Zachary Tidler, Graduate Student in the College of Sciences
Zachary Tidler credits Ellen DeGeneres for his first exposure to deepfakes, or videos that use artificial intelligence to replace the likeness of one person with another. About five years ago, the talk show host posted a video of Pope Francis pulling the cloth off an altar, leaving everything on top still standing. And Tidler bought it.
While the Pope Francis deepfake was lighthearted, there are plenty of examples of the darker side of the technology. The faces of celebrities have been imposed on porn stars’ bodies, and politicians have been featured in videos saying words they never actually said in real life.
To make a deepfake video, a creator first trains a neural network on many hours of real footage of the person, then combines the trained network with computer-graphics techniques to superimpose a copy of the person onto a different actor. (This is how the late actor Paul Walker appeared in Fast & Furious 7.) Deepfake technology was originally only available to a high-level computer science community, but Tidler says that now it has been packaged in such a way that anyone with a moderately powerful computer can make a video, which means a lot of people have the ability to manipulate others and spread false information.

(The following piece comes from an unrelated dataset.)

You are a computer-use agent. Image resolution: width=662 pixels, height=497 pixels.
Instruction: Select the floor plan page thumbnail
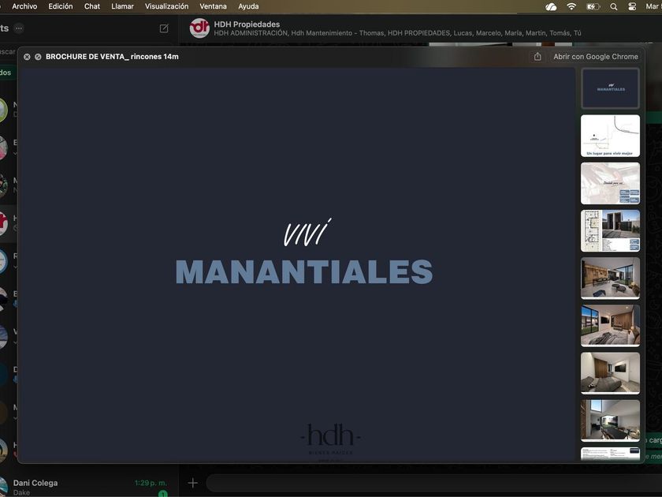610,230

And many will believe that misinformation. Tidler conducted research for his master’s thesis on who is most susceptible to believing deepfakes. He found a strong correlation between affect detection ability—a person’s ability to read cues in another person’s eyes, face, or body language to determine how that person is feeling—and deepfake detection ability. “If you’re bad at spotting emotions in people’s faces, you’re more likely to be bad at spotting a deepfake video,” says Tidler.
The computer science community is trying to combat the problem. Last year, social media platforms including Facebook and Twitter banned deepfakes from their networks. Tidler says that Microsoft has a tool that gives a video a deepfake score, but that hasn’t completely solved the problem.
“It becomes something of an arms race because the deepfake networks and algorithms get a little better, and then the algorithms and neural networks trying to identify deepfakes get a little better, and so on,” Tidler explains.